In 1983, I began each day by putting on what my mother called “The Uniform”:

I wore my father’s orange and white striped mess shirt; a red and pink flowered skirt; and a pair of white Converse high tops. The shirt smelled like my father, who was still sometimes at sea, and who I longed to get to know. The skirt was a protest, because another little girl had told me redheads can’t wear pink or red. The Converse were my first experience of haute couture – or snake oil salesmanship. I couldn’t understand how something that looked so stylish on my feet could hurt so much at the end of a busy day climbing trees, and turning cartwheels down our dead-end dirt road. Each night I resolved to shelve them forever, betrayed once more, my arches and pinched toes throbbing. Each morning, I was lured in once again by the promise of a carefree day in Converse. Around the time The Uniform could stand up by itself, it was wrestled away from me by my courageous mother, and I was demoted to overalls for the day while I waited for the washing machine to do its thing.

Of course, I wore The Uniform to my first circus.

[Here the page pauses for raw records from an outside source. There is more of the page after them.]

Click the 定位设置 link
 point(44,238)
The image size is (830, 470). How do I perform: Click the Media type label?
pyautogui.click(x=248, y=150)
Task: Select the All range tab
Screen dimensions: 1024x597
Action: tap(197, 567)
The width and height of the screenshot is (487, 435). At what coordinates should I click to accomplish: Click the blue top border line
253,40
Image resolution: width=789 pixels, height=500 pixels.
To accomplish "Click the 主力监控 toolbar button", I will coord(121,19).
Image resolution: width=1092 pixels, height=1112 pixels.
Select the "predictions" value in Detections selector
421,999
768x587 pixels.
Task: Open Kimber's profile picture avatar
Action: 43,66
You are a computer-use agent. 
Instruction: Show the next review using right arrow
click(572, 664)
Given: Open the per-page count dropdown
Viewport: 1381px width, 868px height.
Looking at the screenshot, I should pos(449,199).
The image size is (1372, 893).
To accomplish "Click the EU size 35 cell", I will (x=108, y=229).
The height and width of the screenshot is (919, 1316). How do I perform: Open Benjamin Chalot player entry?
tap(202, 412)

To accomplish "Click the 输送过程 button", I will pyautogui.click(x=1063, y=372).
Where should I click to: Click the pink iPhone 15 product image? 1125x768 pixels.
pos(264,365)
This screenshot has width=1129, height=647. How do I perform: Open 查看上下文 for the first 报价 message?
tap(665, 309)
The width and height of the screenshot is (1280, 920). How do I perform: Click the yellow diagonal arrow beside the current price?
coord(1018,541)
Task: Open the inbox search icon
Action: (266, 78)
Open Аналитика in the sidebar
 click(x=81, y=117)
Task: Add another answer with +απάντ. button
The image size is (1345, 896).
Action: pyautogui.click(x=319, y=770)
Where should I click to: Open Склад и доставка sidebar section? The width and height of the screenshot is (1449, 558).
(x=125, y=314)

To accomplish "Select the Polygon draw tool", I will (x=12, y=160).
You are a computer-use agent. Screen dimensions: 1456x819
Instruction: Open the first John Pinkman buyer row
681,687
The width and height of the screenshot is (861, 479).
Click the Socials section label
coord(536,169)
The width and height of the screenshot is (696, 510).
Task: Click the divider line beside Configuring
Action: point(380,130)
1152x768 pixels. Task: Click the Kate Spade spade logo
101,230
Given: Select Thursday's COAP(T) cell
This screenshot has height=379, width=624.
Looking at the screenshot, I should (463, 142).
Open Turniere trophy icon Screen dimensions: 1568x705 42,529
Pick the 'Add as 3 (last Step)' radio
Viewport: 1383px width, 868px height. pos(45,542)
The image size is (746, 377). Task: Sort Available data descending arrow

The real circus never came so far North as our little Maine town! No, this circus was on screen, in a spy movie that my brother and I had been anticipating for months: James Bond’s “Octopussy”. In the film, the Bond girl owns a circus, through which her evil boyfriend is secretly smuggling nuclear warheads. She finds out, and confronts him. Things don’t go well, and soon, her feisty troupe of female acrobats are bouncing up over the villainous boyfriend’s white marble castle walls. I sat, transfixed, as the Bond girl’s troupe raised her up over the castle wall via a perch pole – a long, metal or fiberglass pole normally balanced on the abdomen, chest, or forehead of a base acrobat, while another acrobat, a “flyer”, climbs to the top and performs handstands. Acrobats in red spandex turned somersaults and delivered Judo chops below the Bond girl’s elegant, billowing silk scarves. I was forever changed.

Circus was the coolest thing I had ever seen,

and I wanted to join that miraculous world. But something else also happened. I was an avid reader, and so I naturally started to seek out books about the circus, and circus artists. I quickly found that those books didn’t really exist. As I lamented to my mother about my fruitless search for circus biographies, she explained to me that circus technique was passed down through families, and that the classroom for many of those children was actually the circus ring. “Perhaps,” she suggested. “They need someone to help them write about their lives.”


So it was that at ten years old, I became certain the circus was a largely undocumented culture, and I began to feel the call of my own destiny as a writer. I spent the next 35 years chasing the circus life and its stories, and working to understand what I could contribute to this magical world. I celebrated birthdays on the road, helped to raise big tops and cooked for companies of hungry artists, as I burrowed in to circus life and gathered research.

In 2010, I met my husband, Sellam, on a small show in the Northern Kingdom of Vermont. We married in 2011, in Texas, while on a larger, international tour. I paused from my work in the tear-down of the big top and the circus kitchen to pull off my hardhat and yellow safety vest, and jump into a waiting taxicab with Sellam. Inside the cab, I fretted at the folds of my hijab; in the mosque, I recited the shehada and Sellam and I held hands as the Imam pronounced us married. We jumped into the waiting cab once more, where I put my hardhat and vest back on. Back at the circus lot, I jumped out in time to help with the last bit of tear-down.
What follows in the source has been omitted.